W sondażu przeprowadzonym przez pracownię United Surveys dla RMF FM i „Dziennika Gazety Prawnej" Polacy zostali zapytani o sytuacje, w których ich zdaniem przerywanie ciąży powinno być legalne. Najwięcej osób, 85,4 proc. badanych, odpowiedziało, że jest to sytuacja zagrożenia życia matki. To spadek w stosunku do poprzedniego badania zrealizowanego w czerwcu 2023 r., gdy odpowiedziało tak 92,4 proc. badanych. Dla porównania – w sondzie z 31 października 2020 r. było to 87,7 proc.

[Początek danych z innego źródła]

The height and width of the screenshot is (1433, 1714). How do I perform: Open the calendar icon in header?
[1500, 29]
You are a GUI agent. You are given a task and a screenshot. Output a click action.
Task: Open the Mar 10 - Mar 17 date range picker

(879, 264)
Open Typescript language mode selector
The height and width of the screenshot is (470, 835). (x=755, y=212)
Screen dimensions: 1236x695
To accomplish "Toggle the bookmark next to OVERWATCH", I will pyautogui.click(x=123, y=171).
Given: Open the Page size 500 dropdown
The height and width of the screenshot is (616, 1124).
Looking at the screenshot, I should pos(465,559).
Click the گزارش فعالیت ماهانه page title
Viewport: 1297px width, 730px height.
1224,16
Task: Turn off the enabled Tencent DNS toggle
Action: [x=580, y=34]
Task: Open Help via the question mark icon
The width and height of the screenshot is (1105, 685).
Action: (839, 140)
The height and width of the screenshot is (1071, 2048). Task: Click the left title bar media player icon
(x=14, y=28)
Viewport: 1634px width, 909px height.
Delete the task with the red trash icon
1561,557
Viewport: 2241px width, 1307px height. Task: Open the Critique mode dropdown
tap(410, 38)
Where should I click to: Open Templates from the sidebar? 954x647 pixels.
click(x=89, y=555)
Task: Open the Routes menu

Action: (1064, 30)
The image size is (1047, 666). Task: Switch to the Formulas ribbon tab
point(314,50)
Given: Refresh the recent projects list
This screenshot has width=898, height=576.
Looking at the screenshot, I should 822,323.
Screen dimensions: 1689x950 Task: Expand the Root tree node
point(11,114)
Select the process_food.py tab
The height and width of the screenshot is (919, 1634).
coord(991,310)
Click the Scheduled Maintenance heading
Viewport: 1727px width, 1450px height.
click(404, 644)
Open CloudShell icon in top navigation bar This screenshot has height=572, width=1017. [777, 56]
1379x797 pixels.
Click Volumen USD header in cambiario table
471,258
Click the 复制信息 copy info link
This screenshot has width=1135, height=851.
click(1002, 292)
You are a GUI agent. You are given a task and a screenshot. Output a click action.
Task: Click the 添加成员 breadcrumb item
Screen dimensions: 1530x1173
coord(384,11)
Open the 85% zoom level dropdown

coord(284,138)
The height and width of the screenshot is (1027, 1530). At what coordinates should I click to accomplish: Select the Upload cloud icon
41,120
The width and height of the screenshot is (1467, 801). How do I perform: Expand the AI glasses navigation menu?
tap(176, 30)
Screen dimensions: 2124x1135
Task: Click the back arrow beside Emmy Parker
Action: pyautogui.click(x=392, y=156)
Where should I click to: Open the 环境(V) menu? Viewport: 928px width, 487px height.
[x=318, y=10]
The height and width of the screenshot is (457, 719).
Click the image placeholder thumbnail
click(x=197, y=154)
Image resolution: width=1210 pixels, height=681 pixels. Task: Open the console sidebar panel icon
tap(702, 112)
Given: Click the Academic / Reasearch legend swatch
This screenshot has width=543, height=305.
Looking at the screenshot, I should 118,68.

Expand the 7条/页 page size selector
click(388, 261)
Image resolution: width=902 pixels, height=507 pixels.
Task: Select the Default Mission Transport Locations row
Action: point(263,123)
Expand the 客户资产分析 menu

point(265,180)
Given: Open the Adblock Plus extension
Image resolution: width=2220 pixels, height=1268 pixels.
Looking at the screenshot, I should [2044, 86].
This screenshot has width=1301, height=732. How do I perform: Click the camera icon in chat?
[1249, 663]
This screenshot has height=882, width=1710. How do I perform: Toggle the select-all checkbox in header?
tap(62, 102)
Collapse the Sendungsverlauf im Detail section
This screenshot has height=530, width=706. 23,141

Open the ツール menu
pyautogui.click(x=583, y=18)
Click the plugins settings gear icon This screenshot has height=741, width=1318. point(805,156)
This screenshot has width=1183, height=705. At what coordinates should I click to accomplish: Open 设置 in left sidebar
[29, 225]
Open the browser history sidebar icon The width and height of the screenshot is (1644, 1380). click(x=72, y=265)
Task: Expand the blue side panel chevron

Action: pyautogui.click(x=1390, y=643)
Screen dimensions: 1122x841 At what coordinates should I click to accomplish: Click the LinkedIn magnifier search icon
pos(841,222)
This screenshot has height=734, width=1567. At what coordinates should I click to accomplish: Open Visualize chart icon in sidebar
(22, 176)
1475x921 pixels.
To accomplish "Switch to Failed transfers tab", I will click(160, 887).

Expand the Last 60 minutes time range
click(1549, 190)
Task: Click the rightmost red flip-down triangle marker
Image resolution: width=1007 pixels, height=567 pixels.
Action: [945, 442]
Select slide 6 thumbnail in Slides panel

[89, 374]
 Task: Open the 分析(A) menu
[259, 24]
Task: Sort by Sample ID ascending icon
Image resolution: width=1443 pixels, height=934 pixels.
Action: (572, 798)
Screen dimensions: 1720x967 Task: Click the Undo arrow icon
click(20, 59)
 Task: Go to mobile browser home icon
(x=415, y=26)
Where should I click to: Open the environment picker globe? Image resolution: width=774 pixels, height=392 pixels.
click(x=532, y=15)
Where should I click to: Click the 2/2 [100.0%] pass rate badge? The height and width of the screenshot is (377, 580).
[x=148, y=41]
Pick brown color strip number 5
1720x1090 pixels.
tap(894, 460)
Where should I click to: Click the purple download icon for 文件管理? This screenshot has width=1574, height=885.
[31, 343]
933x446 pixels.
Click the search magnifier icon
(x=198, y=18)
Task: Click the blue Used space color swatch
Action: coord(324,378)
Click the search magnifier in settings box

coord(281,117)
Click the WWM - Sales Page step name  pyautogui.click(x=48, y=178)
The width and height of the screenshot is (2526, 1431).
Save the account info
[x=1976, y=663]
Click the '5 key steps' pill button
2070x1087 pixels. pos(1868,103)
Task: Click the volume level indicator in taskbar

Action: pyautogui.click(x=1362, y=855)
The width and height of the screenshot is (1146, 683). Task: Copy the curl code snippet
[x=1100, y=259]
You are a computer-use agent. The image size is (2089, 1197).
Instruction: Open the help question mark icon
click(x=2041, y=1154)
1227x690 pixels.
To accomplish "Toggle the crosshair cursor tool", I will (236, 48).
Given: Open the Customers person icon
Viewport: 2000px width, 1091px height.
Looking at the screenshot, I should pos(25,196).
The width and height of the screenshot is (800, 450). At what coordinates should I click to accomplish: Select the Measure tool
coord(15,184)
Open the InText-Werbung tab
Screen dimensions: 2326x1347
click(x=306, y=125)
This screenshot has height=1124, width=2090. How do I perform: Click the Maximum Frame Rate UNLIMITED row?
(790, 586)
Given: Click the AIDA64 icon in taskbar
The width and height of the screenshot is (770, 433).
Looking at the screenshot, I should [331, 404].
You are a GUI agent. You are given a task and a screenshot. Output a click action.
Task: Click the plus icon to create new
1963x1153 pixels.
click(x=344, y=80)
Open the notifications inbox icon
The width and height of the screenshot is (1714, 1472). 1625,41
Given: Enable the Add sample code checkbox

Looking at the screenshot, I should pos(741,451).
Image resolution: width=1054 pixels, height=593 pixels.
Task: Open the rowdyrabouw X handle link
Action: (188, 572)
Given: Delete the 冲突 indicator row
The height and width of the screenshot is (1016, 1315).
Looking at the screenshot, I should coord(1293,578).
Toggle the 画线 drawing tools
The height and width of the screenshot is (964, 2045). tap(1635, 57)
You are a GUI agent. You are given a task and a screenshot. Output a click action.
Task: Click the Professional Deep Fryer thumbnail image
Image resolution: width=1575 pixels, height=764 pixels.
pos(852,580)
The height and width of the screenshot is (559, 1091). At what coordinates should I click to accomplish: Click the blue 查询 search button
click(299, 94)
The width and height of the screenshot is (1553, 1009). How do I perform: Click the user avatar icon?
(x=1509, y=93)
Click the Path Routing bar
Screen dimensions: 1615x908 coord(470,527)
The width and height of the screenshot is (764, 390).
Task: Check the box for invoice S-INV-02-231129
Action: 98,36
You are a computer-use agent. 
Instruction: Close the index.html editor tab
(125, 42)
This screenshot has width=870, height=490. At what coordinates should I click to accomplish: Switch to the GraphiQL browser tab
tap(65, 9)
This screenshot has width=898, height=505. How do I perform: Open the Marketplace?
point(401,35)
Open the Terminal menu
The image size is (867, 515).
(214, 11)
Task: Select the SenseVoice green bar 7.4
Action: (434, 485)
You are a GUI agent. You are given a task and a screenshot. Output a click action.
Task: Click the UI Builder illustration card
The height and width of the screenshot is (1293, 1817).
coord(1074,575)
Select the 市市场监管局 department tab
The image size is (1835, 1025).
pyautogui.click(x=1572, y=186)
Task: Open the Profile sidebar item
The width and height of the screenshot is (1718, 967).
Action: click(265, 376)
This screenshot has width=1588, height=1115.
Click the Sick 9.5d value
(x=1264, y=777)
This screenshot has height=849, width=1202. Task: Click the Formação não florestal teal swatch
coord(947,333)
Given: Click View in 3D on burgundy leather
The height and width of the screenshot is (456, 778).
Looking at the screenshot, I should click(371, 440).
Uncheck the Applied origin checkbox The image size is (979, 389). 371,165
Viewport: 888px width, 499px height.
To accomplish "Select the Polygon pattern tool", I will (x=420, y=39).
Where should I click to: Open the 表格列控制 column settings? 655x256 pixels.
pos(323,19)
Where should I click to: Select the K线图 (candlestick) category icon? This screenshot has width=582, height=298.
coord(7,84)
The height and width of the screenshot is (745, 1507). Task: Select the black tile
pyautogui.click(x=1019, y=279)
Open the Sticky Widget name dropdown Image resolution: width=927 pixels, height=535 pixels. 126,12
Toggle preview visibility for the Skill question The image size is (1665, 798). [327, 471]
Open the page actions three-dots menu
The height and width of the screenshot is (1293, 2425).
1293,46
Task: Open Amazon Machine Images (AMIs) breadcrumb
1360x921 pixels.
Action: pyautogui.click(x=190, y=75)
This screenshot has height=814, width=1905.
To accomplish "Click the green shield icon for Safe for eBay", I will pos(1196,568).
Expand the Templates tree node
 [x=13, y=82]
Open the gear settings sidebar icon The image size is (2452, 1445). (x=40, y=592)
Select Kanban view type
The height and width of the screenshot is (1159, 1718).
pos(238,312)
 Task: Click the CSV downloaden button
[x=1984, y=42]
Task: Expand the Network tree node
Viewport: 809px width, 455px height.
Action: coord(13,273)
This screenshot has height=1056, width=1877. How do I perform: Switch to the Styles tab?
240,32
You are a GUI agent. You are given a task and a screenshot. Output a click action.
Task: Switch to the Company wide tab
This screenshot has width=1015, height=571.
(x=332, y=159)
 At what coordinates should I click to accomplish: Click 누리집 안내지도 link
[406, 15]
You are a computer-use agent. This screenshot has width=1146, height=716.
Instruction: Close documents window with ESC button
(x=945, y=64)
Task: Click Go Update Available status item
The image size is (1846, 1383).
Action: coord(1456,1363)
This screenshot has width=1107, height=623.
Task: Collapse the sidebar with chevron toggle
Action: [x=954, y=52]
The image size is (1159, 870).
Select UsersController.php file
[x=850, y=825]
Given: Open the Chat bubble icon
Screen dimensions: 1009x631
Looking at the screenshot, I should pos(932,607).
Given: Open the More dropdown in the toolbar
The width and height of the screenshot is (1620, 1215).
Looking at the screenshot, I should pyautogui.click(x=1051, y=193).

W badaniu z czerwca 2023 r. 76,2 proc. (wobec 82,3 w 2020 r.) opowiadało się za legalizacją aborcji w przypadku gwałtu.

„Zagrożenie zdrowia matki” – w tej sytuacji za legalizacją aborcji opowiada się 72,8 proc badanych ( w czerwcu 2023 r.-  75,9 proc., w październiku  2020 – 79 proc.)

71,1 proc. badanych uważa, że aborcja powinna być legalna, gdy dziecko urodzi się z poważnymi wadami (65,3 proc. w badaniu z czerwca ub.r., 74, 6 w badaniu z października 2020 r. a 70,1 proc. – kiedy ciąża jest efektem kazirodztwa (64,9 proc. w poprzednim badaniu, 77 proc. w badaniu z października 2020 r.).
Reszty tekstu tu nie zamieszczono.